The narrow bridge next to Paces Ferry Road, which was built the year of the Wright Brothers‘ first powered flight, was the only traffic crossing in the area after Paces’ ferry ceased operating and until a second bridge was built in 1972.
After the new bridge was built, the old narrow bridge served as a pedestrian crossing until Cobb County closed it in 2006 for safety reasons. The structure had fallen into disrepair with peeling paint, rusting steel and rotting wooden planks.
It has been undergoing a total restoration since July of last year and is expected to be reopened for pedestrian and bike traffic by early June.
In its day, the bridge was an important conduit for commerce between Fulton and Cobb counties, Alexander said. It cost $10,000 to build 103 years ago, with Fulton putting up $7,500 and Cobb $2,500.
The restoration project is now costing $959,533, according to Mike Cates, pre-construction engineer with the Cobb County Department of Transportation, who is overseeing the project.
“For years, if you wanted to cross the Chattahoochee there, you had to wait your turn,” said Buckhead architect Cecil Alexander, now in his 90s and husband of the woman for whom the bridge was named. Alexander and his architectural firm designed the Coca-Cola headquarters, the former Atlanta-Fulton County Stadium and other structures that are part of the Atlanta skyline.
His wife, Hermione Weil Alexander campaigned to save the old bridge in 1972, when it was retired from service. A decade later, Hermione Alexander was killed and her husband was injured when a drunken driver crashed into the car they were riding in.
Michael Lomax, a friend of the couple who was then Fulton County Commission chairman, visited Cecil Alexander in the hospital and asked if there was anything he could do. Alexander had a quick answer: They could name the bridge for Hermi, which is what everyone called his late wife.
The Fulton Commission officially named the span for her in 1984.
Fulton County took the lead in the effort to refurbish the bridge by securing a $320,000 federal grant from the Atlanta Regional Commission. But it turned out that Fulton had no authority over the bridge, which connects Cobb County to the Buckhead area of the city of Atlanta. So Fulton transferred the grant to Cobb County, which has taken the lead on refurbishing the span.
The restoration project is funded mostly by Cobb County’s 1-cent sales tax for road projects. Also, in addition to the $320,000 federal grant, the city of Atlanta and the nonprofit PATH Foundation, which supports greenways and trails, have provided funding.

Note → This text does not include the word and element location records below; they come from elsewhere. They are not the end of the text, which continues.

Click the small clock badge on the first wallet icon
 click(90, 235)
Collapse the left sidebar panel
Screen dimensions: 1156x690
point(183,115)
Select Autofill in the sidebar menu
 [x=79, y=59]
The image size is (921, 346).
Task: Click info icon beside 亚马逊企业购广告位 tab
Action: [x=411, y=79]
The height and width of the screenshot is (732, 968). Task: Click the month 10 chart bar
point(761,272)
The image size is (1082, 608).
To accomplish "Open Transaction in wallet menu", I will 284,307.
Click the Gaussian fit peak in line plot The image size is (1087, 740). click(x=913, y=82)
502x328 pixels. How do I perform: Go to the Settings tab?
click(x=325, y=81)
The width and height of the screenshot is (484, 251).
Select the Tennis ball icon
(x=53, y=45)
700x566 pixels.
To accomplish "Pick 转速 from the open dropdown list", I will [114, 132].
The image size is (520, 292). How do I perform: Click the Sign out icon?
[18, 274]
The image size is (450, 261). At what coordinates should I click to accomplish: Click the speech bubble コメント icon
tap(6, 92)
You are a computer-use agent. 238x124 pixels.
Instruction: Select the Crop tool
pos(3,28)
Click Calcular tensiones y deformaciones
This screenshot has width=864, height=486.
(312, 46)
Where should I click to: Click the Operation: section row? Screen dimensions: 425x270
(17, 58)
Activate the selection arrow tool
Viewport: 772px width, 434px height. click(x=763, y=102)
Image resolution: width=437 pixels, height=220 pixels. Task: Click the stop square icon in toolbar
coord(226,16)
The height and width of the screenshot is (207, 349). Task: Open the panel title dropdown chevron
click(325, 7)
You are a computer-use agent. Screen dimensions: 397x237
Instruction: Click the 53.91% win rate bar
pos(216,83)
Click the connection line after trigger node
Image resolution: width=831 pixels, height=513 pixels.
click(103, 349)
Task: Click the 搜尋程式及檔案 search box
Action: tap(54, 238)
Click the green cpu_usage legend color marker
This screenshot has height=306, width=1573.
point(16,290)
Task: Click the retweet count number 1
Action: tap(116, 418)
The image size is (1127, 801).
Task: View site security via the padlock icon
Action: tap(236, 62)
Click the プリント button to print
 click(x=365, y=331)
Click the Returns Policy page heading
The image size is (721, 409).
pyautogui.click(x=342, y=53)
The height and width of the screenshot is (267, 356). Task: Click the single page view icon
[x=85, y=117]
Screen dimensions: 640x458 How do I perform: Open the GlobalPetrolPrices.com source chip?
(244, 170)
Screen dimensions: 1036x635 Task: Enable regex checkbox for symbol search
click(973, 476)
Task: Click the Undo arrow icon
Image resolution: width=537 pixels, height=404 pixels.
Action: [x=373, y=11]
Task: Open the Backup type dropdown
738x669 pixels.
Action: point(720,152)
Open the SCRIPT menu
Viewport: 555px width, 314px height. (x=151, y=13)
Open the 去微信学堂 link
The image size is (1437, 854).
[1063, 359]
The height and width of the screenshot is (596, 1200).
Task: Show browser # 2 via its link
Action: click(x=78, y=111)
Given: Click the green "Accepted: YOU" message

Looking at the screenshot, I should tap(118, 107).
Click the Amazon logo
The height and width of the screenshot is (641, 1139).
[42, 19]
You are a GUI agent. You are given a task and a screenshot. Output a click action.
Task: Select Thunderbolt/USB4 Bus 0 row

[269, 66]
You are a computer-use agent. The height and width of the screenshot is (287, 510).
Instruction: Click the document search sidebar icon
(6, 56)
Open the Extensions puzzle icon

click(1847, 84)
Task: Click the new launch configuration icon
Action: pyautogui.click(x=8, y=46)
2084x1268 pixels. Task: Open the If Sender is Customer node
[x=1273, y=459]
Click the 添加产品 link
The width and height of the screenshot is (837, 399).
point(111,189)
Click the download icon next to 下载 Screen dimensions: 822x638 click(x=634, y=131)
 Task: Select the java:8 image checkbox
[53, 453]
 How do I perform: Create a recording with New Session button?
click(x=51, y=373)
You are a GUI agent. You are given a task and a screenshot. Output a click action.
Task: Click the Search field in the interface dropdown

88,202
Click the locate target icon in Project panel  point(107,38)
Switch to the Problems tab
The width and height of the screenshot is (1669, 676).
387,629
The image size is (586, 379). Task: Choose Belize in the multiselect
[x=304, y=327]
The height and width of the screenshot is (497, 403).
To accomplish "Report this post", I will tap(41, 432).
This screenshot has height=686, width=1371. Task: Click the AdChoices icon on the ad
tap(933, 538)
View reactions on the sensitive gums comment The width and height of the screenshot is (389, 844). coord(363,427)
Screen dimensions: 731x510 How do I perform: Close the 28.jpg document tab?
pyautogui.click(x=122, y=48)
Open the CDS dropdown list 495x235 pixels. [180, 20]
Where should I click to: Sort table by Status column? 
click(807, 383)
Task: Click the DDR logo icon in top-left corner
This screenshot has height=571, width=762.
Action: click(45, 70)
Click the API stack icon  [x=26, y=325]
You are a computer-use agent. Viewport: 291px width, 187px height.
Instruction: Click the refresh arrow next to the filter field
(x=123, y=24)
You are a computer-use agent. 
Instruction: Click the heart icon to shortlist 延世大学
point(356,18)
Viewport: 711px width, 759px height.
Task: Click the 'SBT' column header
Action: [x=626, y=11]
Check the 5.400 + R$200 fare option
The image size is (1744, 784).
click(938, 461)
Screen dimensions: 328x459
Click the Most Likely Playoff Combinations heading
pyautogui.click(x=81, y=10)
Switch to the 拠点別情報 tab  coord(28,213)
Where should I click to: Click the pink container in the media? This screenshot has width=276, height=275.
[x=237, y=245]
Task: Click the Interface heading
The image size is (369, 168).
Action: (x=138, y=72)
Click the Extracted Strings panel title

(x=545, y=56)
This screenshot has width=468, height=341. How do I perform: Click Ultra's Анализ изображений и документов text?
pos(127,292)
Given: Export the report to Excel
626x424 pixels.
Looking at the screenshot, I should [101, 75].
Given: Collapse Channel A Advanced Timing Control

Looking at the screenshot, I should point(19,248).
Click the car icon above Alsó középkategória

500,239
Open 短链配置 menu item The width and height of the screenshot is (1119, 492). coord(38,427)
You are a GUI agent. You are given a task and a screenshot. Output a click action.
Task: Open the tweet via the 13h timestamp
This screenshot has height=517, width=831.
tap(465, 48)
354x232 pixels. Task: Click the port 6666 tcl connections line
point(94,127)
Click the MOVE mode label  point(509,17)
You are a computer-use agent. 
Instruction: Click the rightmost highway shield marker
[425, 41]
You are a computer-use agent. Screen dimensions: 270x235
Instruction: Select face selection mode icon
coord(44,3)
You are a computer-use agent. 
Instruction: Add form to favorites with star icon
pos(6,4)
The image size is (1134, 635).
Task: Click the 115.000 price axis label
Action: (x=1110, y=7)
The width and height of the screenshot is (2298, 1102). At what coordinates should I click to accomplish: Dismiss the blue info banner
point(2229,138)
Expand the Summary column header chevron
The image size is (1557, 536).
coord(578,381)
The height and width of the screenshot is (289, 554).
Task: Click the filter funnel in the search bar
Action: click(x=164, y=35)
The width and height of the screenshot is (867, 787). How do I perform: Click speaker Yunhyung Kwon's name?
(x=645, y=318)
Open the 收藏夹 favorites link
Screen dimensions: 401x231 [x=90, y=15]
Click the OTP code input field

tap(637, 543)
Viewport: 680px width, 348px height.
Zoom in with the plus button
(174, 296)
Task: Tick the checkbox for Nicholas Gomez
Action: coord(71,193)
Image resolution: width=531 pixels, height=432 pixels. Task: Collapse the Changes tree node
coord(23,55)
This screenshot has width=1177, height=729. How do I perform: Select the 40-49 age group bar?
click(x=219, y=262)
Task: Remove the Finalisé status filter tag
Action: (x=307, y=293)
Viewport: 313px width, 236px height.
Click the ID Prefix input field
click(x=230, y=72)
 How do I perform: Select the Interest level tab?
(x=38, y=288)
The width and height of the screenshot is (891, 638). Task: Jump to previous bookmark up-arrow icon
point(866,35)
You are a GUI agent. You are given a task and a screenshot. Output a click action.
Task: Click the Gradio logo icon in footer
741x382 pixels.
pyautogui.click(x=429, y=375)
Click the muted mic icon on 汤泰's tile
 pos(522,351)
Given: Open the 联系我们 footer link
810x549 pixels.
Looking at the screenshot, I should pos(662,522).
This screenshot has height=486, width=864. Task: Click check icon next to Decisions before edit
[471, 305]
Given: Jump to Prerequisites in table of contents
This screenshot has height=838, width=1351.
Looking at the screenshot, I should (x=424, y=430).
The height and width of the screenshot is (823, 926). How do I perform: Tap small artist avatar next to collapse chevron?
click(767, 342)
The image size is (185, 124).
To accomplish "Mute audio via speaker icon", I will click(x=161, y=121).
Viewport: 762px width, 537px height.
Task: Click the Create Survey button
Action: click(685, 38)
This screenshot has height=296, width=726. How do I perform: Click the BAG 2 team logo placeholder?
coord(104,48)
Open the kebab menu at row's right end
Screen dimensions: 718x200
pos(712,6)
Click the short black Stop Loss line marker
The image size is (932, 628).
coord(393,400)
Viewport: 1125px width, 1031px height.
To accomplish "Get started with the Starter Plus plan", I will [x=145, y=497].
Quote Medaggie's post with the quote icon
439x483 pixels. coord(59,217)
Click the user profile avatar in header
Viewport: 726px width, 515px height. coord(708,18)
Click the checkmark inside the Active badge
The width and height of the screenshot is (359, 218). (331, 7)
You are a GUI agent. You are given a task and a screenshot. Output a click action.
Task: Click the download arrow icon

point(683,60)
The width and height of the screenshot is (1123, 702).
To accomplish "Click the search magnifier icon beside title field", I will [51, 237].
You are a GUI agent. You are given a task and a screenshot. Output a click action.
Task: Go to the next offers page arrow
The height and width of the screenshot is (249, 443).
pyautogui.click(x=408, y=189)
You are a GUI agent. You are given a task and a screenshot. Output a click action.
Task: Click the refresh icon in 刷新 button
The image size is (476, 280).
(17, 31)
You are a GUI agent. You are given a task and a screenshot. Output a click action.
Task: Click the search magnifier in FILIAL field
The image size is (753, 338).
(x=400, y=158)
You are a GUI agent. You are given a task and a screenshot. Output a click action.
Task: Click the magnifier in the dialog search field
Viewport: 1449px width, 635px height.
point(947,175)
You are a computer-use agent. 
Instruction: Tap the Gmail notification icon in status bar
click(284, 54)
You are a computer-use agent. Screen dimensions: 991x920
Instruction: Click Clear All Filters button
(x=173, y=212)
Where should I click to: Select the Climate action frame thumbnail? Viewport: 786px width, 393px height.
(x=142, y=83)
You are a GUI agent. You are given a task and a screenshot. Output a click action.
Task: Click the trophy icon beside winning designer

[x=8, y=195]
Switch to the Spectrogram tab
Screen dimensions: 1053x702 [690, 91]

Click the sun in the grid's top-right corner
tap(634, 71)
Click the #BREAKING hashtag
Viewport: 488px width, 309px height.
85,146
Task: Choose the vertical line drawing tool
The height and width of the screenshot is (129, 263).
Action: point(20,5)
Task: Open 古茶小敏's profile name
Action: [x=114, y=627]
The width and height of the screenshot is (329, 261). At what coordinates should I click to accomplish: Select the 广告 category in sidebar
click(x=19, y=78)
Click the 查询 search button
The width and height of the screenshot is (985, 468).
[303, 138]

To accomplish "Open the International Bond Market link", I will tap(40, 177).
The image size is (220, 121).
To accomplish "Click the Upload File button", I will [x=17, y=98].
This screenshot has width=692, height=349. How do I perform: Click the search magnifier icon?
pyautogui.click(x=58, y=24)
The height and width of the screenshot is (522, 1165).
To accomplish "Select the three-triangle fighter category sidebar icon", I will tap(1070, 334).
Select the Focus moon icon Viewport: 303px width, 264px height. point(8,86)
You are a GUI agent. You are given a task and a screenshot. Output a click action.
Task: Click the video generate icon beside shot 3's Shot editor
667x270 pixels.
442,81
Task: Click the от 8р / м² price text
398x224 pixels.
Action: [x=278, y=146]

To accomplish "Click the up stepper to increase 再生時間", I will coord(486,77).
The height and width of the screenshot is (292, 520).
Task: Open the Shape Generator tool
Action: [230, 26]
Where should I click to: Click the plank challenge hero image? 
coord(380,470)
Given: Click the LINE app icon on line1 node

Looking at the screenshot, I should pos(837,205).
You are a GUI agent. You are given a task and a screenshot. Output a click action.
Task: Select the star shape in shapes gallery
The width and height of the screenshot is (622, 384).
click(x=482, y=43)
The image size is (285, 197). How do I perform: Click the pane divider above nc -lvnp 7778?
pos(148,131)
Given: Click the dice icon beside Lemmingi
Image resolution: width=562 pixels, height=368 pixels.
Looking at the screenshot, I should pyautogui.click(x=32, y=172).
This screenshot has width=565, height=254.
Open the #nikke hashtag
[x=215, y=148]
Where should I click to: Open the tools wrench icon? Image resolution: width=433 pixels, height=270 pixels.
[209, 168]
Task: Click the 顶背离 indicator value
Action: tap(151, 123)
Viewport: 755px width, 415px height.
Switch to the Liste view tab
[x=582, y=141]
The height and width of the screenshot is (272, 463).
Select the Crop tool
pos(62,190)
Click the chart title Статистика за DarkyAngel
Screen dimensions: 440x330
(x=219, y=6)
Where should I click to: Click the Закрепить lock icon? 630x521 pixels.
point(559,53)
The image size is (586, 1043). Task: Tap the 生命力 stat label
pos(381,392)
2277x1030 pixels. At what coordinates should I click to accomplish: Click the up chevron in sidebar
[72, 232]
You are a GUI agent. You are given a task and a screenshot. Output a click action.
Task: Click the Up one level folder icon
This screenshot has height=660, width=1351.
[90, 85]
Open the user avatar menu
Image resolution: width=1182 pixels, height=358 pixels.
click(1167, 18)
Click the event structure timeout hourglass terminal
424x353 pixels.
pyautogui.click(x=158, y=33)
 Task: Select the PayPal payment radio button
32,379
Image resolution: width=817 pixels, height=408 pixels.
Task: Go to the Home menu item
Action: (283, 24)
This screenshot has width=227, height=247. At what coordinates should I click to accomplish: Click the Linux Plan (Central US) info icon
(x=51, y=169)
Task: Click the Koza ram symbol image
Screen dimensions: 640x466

Dan McDuff, a consultant who works with Cobb DOT on its projects, said the original Fulton estimate for refurbishing the bridge was $400,000. He said the largest cost has been associated with sandblasted the peeling, based paint and repainting the bridge. He said that work alone cost $400,000.
Cates and McDuff explained that work has been delayed by cold weather because they can’t paint below 50-degree temperatures, rain and high river levels. They need to build coffer dams around the bridge pilings in the river in order to reinforce them with new concrete. Many of the bridge’s structural members have been replaced. The final piece of work will be replacing the wood planks.
When it’s finished, the restored pedestrian bridge will be slate blue. It will have sturdier trusses and piers and new wooden decking.
It will again live as a worthy memorial to Hermione Alexander. Her former husband, Cecil, hopes “it’ll inspire more preservation than we’ve had.”